▶ **What to do**: The line with "This screenshot has width=569, height=292." marks the first line to copy, and the line with "The width and height of the screenshot is (755, 764)." marks the last. Transcribe that stretch of the data below exactly, without pictures.

▶ **Information supplied**:
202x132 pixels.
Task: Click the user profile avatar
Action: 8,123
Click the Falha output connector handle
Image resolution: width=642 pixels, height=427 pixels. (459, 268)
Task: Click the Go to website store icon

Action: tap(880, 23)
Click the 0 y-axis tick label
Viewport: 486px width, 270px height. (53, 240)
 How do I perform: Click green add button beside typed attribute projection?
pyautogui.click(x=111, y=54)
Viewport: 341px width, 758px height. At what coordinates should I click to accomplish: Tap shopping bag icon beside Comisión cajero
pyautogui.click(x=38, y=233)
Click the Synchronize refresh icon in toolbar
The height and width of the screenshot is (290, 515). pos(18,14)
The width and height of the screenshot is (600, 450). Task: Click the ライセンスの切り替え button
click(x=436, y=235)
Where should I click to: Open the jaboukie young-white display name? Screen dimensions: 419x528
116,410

* * *

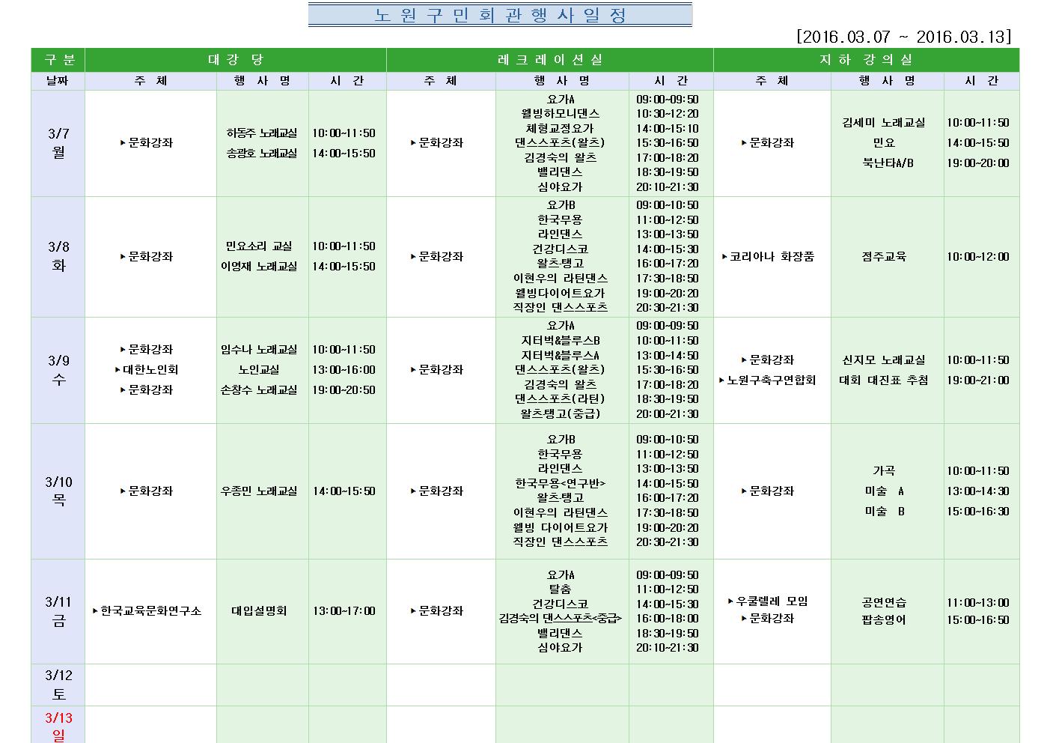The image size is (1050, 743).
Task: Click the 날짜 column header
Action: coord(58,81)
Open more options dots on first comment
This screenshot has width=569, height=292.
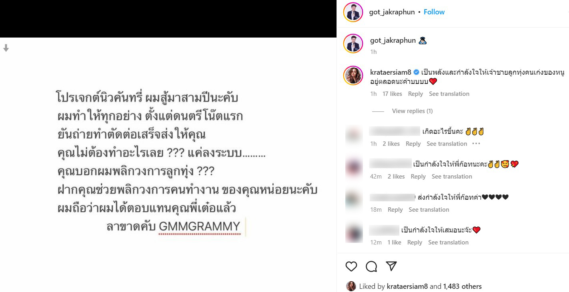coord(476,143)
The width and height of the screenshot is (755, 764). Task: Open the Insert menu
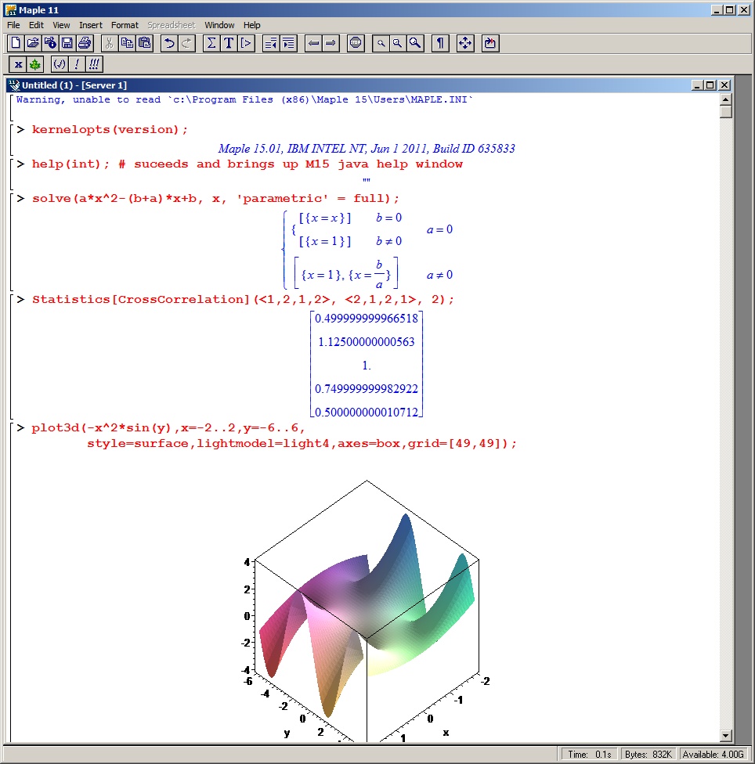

▶ **Task output**:
This screenshot has width=569, height=292.
coord(476,143)
The width and height of the screenshot is (755, 764). Task: Open the Insert menu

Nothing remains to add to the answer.